### Instructions to follow
Retyping the data exactly is the task. Include every line.

### Supplied material
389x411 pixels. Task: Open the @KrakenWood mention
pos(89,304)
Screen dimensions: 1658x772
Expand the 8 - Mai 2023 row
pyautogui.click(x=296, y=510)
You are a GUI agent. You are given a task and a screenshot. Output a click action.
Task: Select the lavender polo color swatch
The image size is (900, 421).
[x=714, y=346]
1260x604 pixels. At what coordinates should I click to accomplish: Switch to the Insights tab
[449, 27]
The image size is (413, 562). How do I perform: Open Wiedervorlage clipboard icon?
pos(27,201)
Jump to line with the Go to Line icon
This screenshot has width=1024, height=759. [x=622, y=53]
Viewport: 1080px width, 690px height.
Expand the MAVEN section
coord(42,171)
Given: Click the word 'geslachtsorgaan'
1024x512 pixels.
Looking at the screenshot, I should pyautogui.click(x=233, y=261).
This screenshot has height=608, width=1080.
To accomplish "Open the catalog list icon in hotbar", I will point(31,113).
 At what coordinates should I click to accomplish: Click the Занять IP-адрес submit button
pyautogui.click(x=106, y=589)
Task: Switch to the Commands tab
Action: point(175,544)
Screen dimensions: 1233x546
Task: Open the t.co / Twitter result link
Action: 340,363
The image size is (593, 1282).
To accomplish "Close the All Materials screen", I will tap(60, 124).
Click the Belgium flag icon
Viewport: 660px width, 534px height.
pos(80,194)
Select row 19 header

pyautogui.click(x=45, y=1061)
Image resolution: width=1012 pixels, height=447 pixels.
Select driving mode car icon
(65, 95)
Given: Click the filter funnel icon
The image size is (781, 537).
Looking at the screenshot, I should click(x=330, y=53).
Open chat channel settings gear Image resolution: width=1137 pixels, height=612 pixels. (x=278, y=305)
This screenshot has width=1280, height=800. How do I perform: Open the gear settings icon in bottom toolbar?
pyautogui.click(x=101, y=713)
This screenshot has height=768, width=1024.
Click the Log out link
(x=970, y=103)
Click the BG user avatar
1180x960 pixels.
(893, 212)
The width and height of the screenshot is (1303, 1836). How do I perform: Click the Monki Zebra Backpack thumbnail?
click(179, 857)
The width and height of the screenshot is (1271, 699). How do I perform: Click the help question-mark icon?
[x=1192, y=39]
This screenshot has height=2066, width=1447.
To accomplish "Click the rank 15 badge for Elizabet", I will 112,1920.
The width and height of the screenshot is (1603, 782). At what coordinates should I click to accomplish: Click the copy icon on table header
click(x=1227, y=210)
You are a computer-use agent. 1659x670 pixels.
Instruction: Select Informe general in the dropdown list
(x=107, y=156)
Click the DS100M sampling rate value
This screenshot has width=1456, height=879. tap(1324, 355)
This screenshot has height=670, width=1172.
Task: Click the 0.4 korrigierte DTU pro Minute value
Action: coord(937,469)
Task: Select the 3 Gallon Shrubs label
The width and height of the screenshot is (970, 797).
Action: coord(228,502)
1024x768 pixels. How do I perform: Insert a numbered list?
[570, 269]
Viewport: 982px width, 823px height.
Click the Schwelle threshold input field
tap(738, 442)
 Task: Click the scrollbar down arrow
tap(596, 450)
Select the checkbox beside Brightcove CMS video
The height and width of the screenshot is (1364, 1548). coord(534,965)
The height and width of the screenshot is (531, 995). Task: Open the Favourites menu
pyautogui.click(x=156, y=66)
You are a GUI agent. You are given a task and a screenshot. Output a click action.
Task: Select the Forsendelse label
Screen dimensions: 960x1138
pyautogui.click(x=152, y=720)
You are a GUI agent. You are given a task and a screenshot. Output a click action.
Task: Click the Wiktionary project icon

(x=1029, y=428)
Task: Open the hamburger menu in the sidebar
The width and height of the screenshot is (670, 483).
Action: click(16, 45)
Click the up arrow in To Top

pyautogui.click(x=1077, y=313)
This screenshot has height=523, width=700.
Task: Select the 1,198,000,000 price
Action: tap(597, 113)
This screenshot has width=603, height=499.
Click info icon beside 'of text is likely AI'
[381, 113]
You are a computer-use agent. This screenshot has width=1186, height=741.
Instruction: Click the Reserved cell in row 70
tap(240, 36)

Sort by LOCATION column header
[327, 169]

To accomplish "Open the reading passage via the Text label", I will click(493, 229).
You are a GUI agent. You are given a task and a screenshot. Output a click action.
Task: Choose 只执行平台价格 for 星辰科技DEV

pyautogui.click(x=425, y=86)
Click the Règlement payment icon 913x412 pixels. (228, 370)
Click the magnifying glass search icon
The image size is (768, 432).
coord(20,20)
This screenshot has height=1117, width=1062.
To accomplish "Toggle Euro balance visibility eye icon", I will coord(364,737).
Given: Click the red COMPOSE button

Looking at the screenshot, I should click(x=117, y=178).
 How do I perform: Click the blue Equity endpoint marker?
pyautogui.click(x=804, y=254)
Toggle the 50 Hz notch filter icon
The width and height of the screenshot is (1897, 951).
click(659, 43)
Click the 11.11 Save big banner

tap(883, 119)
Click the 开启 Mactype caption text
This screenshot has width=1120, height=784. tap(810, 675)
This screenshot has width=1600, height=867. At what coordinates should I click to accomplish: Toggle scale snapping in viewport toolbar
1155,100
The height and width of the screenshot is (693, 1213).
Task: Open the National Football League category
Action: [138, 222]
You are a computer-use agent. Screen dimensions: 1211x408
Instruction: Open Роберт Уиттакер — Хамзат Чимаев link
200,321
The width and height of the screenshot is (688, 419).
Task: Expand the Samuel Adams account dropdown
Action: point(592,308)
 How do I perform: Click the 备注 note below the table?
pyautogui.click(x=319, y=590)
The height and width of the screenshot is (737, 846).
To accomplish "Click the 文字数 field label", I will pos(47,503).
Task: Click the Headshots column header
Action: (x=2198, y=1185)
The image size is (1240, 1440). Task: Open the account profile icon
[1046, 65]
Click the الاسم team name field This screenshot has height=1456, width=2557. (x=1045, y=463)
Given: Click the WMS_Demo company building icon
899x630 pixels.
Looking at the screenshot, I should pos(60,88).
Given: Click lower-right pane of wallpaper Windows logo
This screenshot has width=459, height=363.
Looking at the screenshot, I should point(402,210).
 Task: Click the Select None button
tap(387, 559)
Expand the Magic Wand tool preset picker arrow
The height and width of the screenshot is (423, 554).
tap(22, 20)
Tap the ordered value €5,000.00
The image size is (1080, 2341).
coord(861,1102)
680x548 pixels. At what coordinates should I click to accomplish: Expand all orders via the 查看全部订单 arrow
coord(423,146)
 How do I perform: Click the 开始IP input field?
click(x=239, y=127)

### Answer space
389x411 pixels. Task: Open the @KrakenWood mention
pos(89,304)
Screen dimensions: 1658x772
Expand the 8 - Mai 2023 row
pyautogui.click(x=296, y=510)
You are a GUI agent. You are given a task and a screenshot. Output a click action.
Task: Select the lavender polo color swatch
The image size is (900, 421).
[x=714, y=346]
1260x604 pixels. At what coordinates should I click to accomplish: Switch to the Insights tab
[449, 27]
The image size is (413, 562). How do I perform: Open Wiedervorlage clipboard icon?
pos(27,201)
Jump to line with the Go to Line icon
This screenshot has width=1024, height=759. [x=622, y=53]
Viewport: 1080px width, 690px height.
Expand the MAVEN section
coord(42,171)
Given: Click the word 'geslachtsorgaan'
1024x512 pixels.
Looking at the screenshot, I should pyautogui.click(x=233, y=261).
This screenshot has height=608, width=1080.
To accomplish "Open the catalog list icon in hotbar", I will point(31,113).
 At what coordinates should I click to accomplish: Click the Занять IP-адрес submit button
pyautogui.click(x=106, y=589)
Task: Switch to the Commands tab
Action: point(175,544)
Screen dimensions: 1233x546
Task: Open the t.co / Twitter result link
Action: 340,363
The image size is (593, 1282).
To accomplish "Close the All Materials screen", I will tap(60, 124).
Click the Belgium flag icon
Viewport: 660px width, 534px height.
pos(80,194)
Select row 19 header

pyautogui.click(x=45, y=1061)
Image resolution: width=1012 pixels, height=447 pixels.
Select driving mode car icon
(65, 95)
Given: Click the filter funnel icon
The image size is (781, 537).
Looking at the screenshot, I should click(x=330, y=53).
Open chat channel settings gear Image resolution: width=1137 pixels, height=612 pixels. (x=278, y=305)
This screenshot has width=1280, height=800. How do I perform: Open the gear settings icon in bottom toolbar?
pyautogui.click(x=101, y=713)
This screenshot has height=768, width=1024.
Click the Log out link
(x=970, y=103)
Click the BG user avatar
1180x960 pixels.
(893, 212)
The width and height of the screenshot is (1303, 1836). How do I perform: Click the Monki Zebra Backpack thumbnail?
click(179, 857)
The width and height of the screenshot is (1271, 699). How do I perform: Click the help question-mark icon?
[x=1192, y=39]
This screenshot has height=2066, width=1447.
To accomplish "Click the rank 15 badge for Elizabet", I will 112,1920.
The width and height of the screenshot is (1603, 782). At what coordinates should I click to accomplish: Click the copy icon on table header
click(x=1227, y=210)
You are a computer-use agent. 1659x670 pixels.
Instruction: Select Informe general in the dropdown list
(x=107, y=156)
Click the DS100M sampling rate value
This screenshot has width=1456, height=879. tap(1324, 355)
This screenshot has height=670, width=1172.
Task: Click the 0.4 korrigierte DTU pro Minute value
Action: coord(937,469)
Task: Select the 3 Gallon Shrubs label
The width and height of the screenshot is (970, 797).
Action: coord(228,502)
1024x768 pixels. How do I perform: Insert a numbered list?
[570, 269]
Viewport: 982px width, 823px height.
Click the Schwelle threshold input field
tap(738, 442)
 Task: Click the scrollbar down arrow
tap(596, 450)
Select the checkbox beside Brightcove CMS video
The height and width of the screenshot is (1364, 1548). coord(534,965)
The height and width of the screenshot is (531, 995). Task: Open the Favourites menu
pyautogui.click(x=156, y=66)
You are a GUI agent. You are given a task and a screenshot. Output a click action.
Task: Select the Forsendelse label
Screen dimensions: 960x1138
pyautogui.click(x=152, y=720)
You are a GUI agent. You are given a task and a screenshot. Output a click action.
Task: Click the Wiktionary project icon

(x=1029, y=428)
Task: Open the hamburger menu in the sidebar
The width and height of the screenshot is (670, 483).
Action: click(16, 45)
Click the up arrow in To Top

pyautogui.click(x=1077, y=313)
This screenshot has height=523, width=700.
Task: Select the 1,198,000,000 price
Action: tap(597, 113)
This screenshot has width=603, height=499.
Click info icon beside 'of text is likely AI'
[381, 113]
You are a computer-use agent. This screenshot has width=1186, height=741.
Instruction: Click the Reserved cell in row 70
tap(240, 36)

Sort by LOCATION column header
[327, 169]

To accomplish "Open the reading passage via the Text label", I will click(493, 229).
You are a GUI agent. You are given a task and a screenshot. Output a click action.
Task: Choose 只执行平台价格 for 星辰科技DEV

pyautogui.click(x=425, y=86)
Click the Règlement payment icon 913x412 pixels. (228, 370)
Click the magnifying glass search icon
The image size is (768, 432).
coord(20,20)
This screenshot has height=1117, width=1062.
To accomplish "Toggle Euro balance visibility eye icon", I will coord(364,737).
Given: Click the red COMPOSE button

Looking at the screenshot, I should click(x=117, y=178).
 How do I perform: Click the blue Equity endpoint marker?
pyautogui.click(x=804, y=254)
Toggle the 50 Hz notch filter icon
The width and height of the screenshot is (1897, 951).
click(659, 43)
Click the 11.11 Save big banner

tap(883, 119)
Click the 开启 Mactype caption text
This screenshot has width=1120, height=784. tap(810, 675)
This screenshot has width=1600, height=867. At what coordinates should I click to accomplish: Toggle scale snapping in viewport toolbar
1155,100
The height and width of the screenshot is (693, 1213).
Task: Open the National Football League category
Action: [138, 222]
You are a computer-use agent. Screen dimensions: 1211x408
Instruction: Open Роберт Уиттакер — Хамзат Чимаев link
200,321
The width and height of the screenshot is (688, 419).
Task: Expand the Samuel Adams account dropdown
Action: point(592,308)
 How do I perform: Click the 备注 note below the table?
pyautogui.click(x=319, y=590)
The height and width of the screenshot is (737, 846).
To accomplish "Click the 文字数 field label", I will pos(47,503).
Task: Click the Headshots column header
Action: (x=2198, y=1185)
The image size is (1240, 1440). Task: Open the account profile icon
[1046, 65]
Click the الاسم team name field This screenshot has height=1456, width=2557. (x=1045, y=463)
Given: Click the WMS_Demo company building icon
899x630 pixels.
Looking at the screenshot, I should pos(60,88).
Given: Click lower-right pane of wallpaper Windows logo
This screenshot has width=459, height=363.
Looking at the screenshot, I should point(402,210).
 Task: Click the Select None button
tap(387, 559)
Expand the Magic Wand tool preset picker arrow
The height and width of the screenshot is (423, 554).
tap(22, 20)
Tap the ordered value €5,000.00
The image size is (1080, 2341).
coord(861,1102)
680x548 pixels. At what coordinates should I click to accomplish: Expand all orders via the 查看全部订单 arrow
coord(423,146)
 How do I perform: Click the 开始IP input field?
click(x=239, y=127)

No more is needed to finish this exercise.